The headteacher of Marcus Rashford’s former primary school has spoken of the community’s pride as he persuaded the Government to extend a “lifeline” free school meal service

Headteacher Emma Roberts said the Manchester United footballer was already a “hero” to children at Button Lane Primary School in Wythenshawe, which has twice the national average number of pupils eligible for the free school meal scheme.

Following the Government’s U-turn on Tuesday, when it announced a £120 million fund to feed children in England over the six-week summer period, Ms Roberts said staff had been sending messages to each other saying they were “really proud” of the England international.

She told the PA news agency the 22-year-old striker continued to be part of the community where he grew up and often visited the school.

“He is like a hero to the children,” she said.

“I think they all feel like he’s their friend.

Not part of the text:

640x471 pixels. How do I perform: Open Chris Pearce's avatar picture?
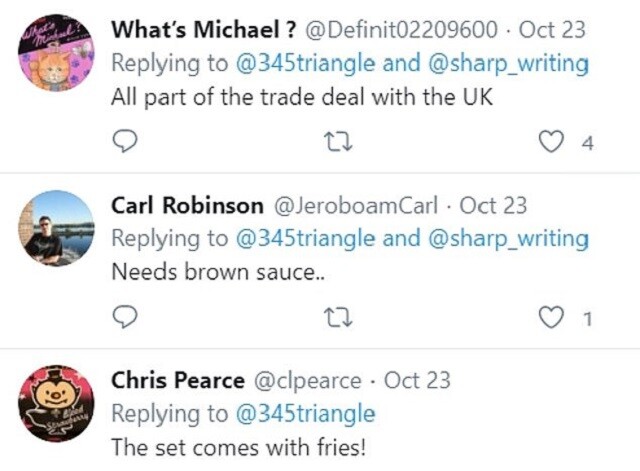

“He’s somebody close to them who is inspirational and they can aspire to be like.

“Yes, he’s a good footballer and he’s playing for England, but he’s also an inspiration in how he lives his life.”

Rashford wrote in The Times on Tuesday: “I don’t claim to have the education of an MP in parliament, but I do have a social education.

“I am clued up on the difference a U-turn decision would make on the 1.3 million vulnerable children across the UK who are registered for free school meals because 10 years ago I was one of them.”

Ms Roberts said money struggles for families had been exacerbated through the coronavirus pandemic as many parents had seen hours reduced or faced unemployment.

She said: “We’ve got an email address open at the moment dedicated to the free school meals enquiries.

“Parents knew summer was coming and we were starting to see those messages of concern come through.

“This scheme has been a lifeline for people.”

A canteen serving school dinners (Anthony Devlin/PA)
A canteen serving school dinners (Anthony Devlin/PA)

Initially, school staff pitched in to make packed lunches for children when the scheme had some teething problems as it was started up, she said.

She added: “Now it’s up and running it is straightforward so it makes sense for it to continue.”

Ms Roberts, who started working at the school after Rashford left, said staff who taught him remembered him as a hard worker who didn’t let football distract him from the classroom.

She said: “His heart is in the right place.

“He is a good role model, both on and off the pitch, he has got good morals, he knows what’s right and wrong and he seems to stand up and fight for what he believes in.”

She said she was pleased to see him take up the fight for free school meals.

“He’s got that public profile and everybody got behind it, it hasn’t fallen on deaf ears,” she said.